What Not to Delegate to Agents
The list of things agents should not do describes operational realities that apply to any autonomous system – not AI limitations. Model capability is rarely the limiting factor. Whether the task structure supports reliable autonomous execution almost always is.
- Anything without a definition of done. If you cannot describe success in advance, the agent cannot reach it. It will produce output – it will not produce the right output.
- Decisions requiring organisational context an LLM does not have. Culture, relationship history, political dynamics, unwritten constraints – these are not in the training data. They cannot be retrieved. They must be held by a human in the loop.
- Actions that compound on failure. Database migrations, bulk record updates, mass communications, production deployments without a review gate. One step in the wrong direction multiplied across ten thousand rows is not a bug. It is a crisis.

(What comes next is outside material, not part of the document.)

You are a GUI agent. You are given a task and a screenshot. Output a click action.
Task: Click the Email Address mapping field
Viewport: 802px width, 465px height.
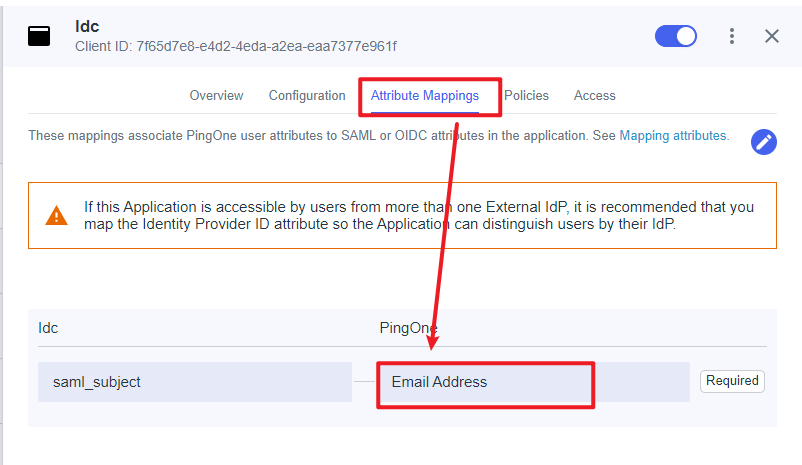pos(485,382)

- Any task where the only reviewer is the agent itself. Agent-side self-review is a pre-check. It reduces noise. It does not replace external review. Self-certified output reaching production without human approval is a process failure, not an AI capability.
- Anything you have never done manually and fully understood. Agents accelerate processes you already control. They do not substitute for understanding a process you have never owned.
The most expensive AI failures in 2025–2026 share a pattern: autonomous agents with broad permissions, no human review gate, and unclear completion criteria. Some teams discovered this after burning through investor runway at rates that would have been unthinkable before AI tooling made it technically possible to run ten agents simultaneously. The model was not the problem. The requirements were absent.